October 3rd, 2003
|03:42 pm - Postcards from the bored room|
Here at work I'm approaching my quota of 100 megabytes of e-mail, so I've been deleting some of the stuff I have no reason to keep. Here are a few non-sequiturs from my Sent Mail folder. I no longer have any idea what these things refer to:
And just how are you proposing to insert this lumberjack into my nose? Hmmmmmmmmmmmmm?
Hey, raw broccoli is the tactical nuclear missile.
I'm sorry I offended your parents when I was on Canadian television in the early '80s.
Good lord woman, what did you do? Use a straw to blow creamed corn into the f-holes?

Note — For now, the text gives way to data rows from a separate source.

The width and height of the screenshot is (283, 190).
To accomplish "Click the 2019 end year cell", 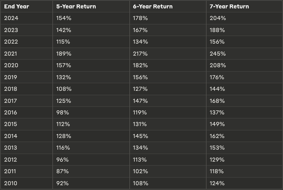I will (x=11, y=77).
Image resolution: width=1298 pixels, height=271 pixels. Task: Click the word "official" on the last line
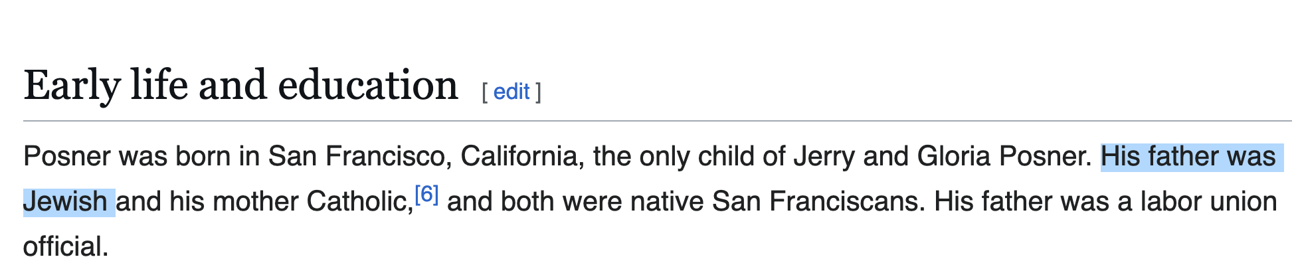(x=64, y=246)

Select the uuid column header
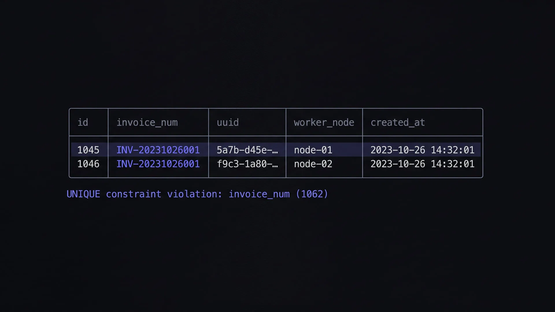click(228, 122)
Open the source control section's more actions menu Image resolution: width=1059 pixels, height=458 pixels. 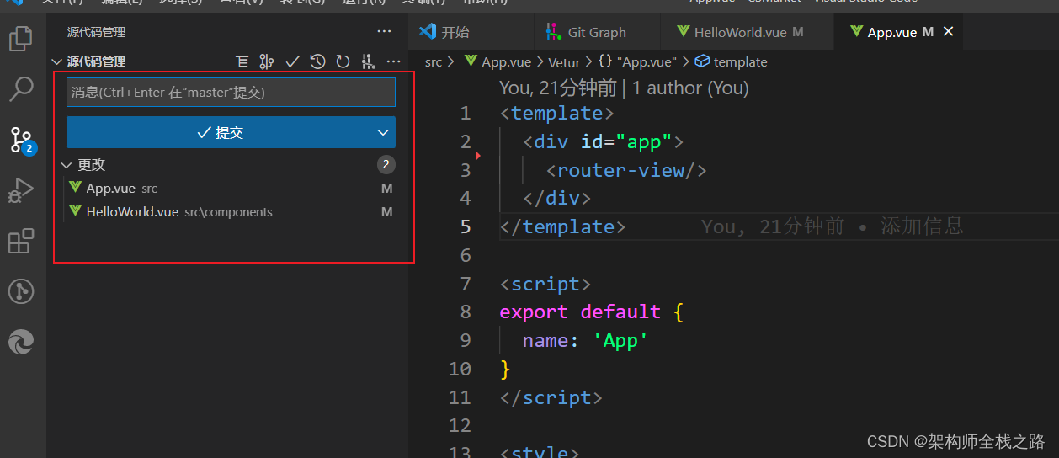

Yeah, I've been to Cleveland. It's EXACTLY like the land of Honalee, except there's no autumn mist. There used to be, and it attracted all these dragons. And you know, spraying for dragons isn't cheap, so they just got rid of the mist and the dragons were gone like *that.*
Well, I really couldn't really say, but hey, if Val Kilmer wants to take his chances, I think you should let him. Why, does Tad actually own a gun? Because if he does, it might be a little less safe. I don't know about Tad, but I've never fired a real weapon, and I'd be looking for any excuse to do so.
Yeah, you're right. I'd put my lips on it over and over again.
I'd be pretty depressed if I were you. No, wait. I take that back. I'd be playing with my own breasts if I were you.
We put it to a vote, and due to lack of interest, I think we're just going to not have a Thursday this week. Tomorrow will be Friday. Please adjust your calendar accordingly.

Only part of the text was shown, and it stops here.